[DOCUMENT EXTRACT Boundary: Start]
> I'm replacing a Solaris workstation in our data room.  One of the
> 'features' the Solaris guys particularly like is the ability for them to
> use the root password to unlock a workstation if the person logged on is
> not around and they need to use the workstation.  CTRL+ALT+BACKSPACE is
> not preferred as this logs the person out (they may be doing important
> work).
> 
> Does anyone have any ideas on doing this in EL5u2?  If figure that it'd
> be done through PAM but I've been unable to get this to work.

My first idea was:

Doesn't it already do this? - It definitely did on EL4, but I don't see an 
evidence that this works on EL5. When the screensaver was xscreensaver, this 
was as simple as setting "allowRoot = true" in your .xscreensaver file, but I 
hadn't checked gnome-screensaver.
[DOCUMENT EXTRACT Boundary: End]
[MATERIAL SHOWN Boundary: Start]
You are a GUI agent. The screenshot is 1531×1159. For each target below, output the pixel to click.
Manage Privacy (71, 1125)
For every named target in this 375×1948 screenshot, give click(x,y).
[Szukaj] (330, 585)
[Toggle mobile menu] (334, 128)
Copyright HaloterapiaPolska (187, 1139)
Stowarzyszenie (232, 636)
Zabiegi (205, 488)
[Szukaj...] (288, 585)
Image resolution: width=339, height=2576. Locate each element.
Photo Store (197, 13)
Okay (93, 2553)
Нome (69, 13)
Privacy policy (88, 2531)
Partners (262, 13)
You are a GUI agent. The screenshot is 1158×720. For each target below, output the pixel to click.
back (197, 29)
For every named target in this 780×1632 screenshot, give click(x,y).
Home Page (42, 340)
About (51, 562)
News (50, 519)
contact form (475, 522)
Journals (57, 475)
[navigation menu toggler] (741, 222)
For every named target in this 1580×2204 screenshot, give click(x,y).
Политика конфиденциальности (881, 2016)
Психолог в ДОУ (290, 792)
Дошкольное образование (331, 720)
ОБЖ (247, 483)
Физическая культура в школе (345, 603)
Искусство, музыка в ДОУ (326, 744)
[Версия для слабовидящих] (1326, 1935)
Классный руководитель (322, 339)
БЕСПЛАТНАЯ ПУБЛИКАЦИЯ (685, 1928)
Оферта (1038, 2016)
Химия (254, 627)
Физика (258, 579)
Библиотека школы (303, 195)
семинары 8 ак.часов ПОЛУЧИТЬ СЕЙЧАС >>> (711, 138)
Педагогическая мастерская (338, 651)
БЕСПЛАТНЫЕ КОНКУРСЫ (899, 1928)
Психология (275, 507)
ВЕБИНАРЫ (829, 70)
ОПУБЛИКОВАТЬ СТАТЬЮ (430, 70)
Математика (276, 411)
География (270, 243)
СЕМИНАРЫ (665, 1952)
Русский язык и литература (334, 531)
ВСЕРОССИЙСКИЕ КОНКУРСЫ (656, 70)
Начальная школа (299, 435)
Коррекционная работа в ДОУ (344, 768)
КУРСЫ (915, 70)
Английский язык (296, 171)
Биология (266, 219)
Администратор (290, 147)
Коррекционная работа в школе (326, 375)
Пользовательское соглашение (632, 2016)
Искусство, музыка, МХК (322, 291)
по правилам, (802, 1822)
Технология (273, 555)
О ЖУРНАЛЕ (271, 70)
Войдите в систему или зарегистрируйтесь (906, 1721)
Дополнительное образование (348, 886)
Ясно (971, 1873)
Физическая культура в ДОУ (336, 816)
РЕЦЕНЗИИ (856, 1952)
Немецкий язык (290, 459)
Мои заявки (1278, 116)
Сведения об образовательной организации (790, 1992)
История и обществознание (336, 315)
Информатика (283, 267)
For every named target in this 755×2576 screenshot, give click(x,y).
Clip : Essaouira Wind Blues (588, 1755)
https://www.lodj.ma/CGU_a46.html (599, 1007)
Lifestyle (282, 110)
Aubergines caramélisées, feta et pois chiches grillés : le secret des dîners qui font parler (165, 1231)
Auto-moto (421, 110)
[MATERIAL SHOWN Boundary: End]
WORK INSTRUCTION 1:
Please rewrite the paragraph of the workstation-unlock post that begins "Doesn't it already do this?" more briefly, keeping its main facts.
WORK INSTRUCTION 2:
Pick up the workstation-unlock post after its last sentence and carry it on.
The material above is separate from the workstation-unlock post.

ANSWER AREA 1:
The writer assumed this already worked. It did on EL4, but there is no evidence it works on EL5. With xscreensaver, it only took setting "allowRoot = true" in the .xscreensaver file. gnome-screensaver hadn't been checked.

ANSWER AREA 2:
And then I found this:
http://markmail.org/message/gdopgs7pwcwwimpd#query:gnome-screensaver%20allowRoot+page:1+mid:g73o65rj2fwezaip+state:results

Which seems to hint that gnome-screensaver needs to be SUID for this to happen. 
Which it isn't (at least on this one system).

[EMAIL PROTECTED] ~]$ ls -al `which gnome-screensaver`
-rwxr-xr-x 1 root root 168628 Apr  2  2008 /usr/bin/gnome-screensaver

I would test, but that virtual machine seems to have decided that it doesn't 
have a screen, so locking it will be a problem!